Starter and Enterprise Tiers: Choose What Suits You
Depending on your requirements and preferences, the MPT-30b Chat Model provides two tiers: Starter and Enterprise. The Starter tier enables users to utilize the model's API for building their own applications at a significantly lower cost compared to OpenAI's API. This tier guarantees comparable quality while minimizing expenses. On the other hand, for users seeking maximum cost efficiency, model accuracy, and data privacy, the Enterprise tier allows for deploying fine-tuned models in a dedicated virtual cloud. With pricing based on GPU minutes rather than tokens, the Enterprise tier proves to be highly cost-efficient.
A Glimpse into the Future
As the AI landscape continues to evolve, open source models are constantly pushing the boundaries of what is possible. While the MPT-30b Chat Model presents a promising advancement, it is clear that there is still room for improvement. Open source models, including those developed by OpenAI, consistently strive to outperform each other, driving progress and innovation within the field.

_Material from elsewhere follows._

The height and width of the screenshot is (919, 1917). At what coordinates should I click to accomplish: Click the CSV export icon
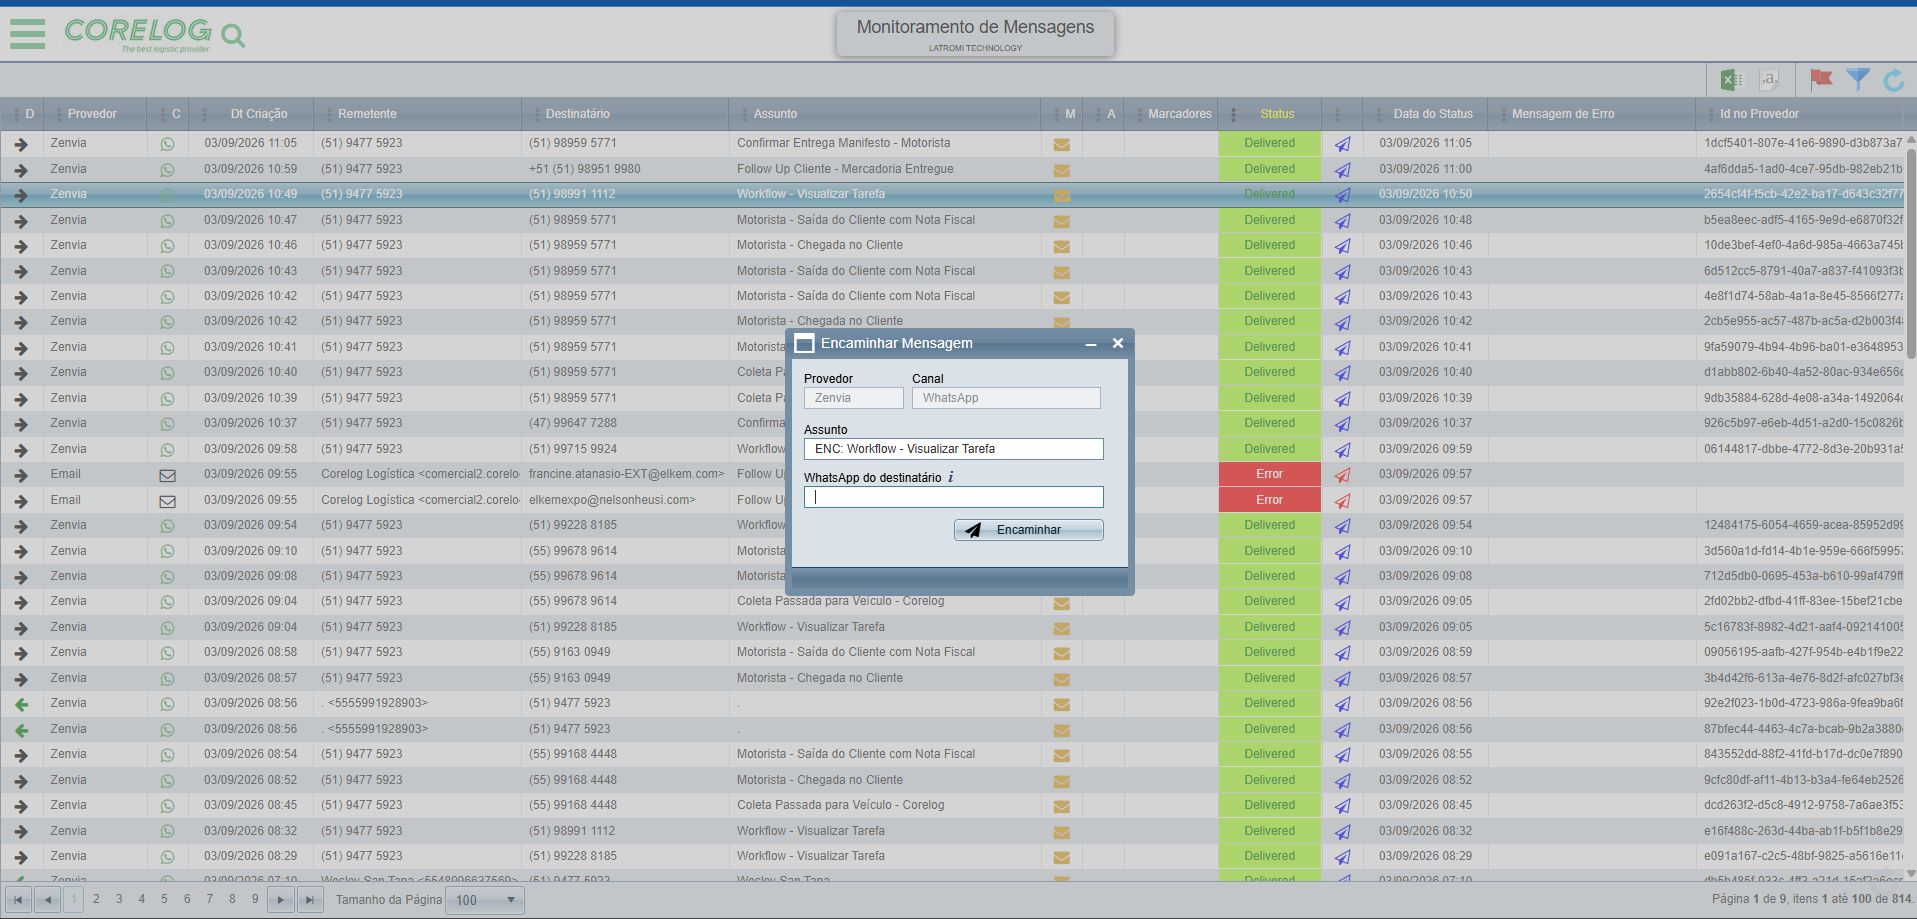1769,80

Will there come a day when open source models can compete head-to-head with the best OpenAI has to offer? As we ponder this question, it is evident that there is fierce competition in the AI community, with different organizations vying to unlock the secret sauce of AI dominance. It will be fascinating to witness how this competition unfolds and whether open source models can challenge the status quo.
For more AI-related content, make sure to watch the video on the MPT-7b Story Rider model that successfully wrote an entire epilogue to "The Great Gatsby." Thank you for visiting AI Focus, and we look forward to your comments on the future of open source AI models.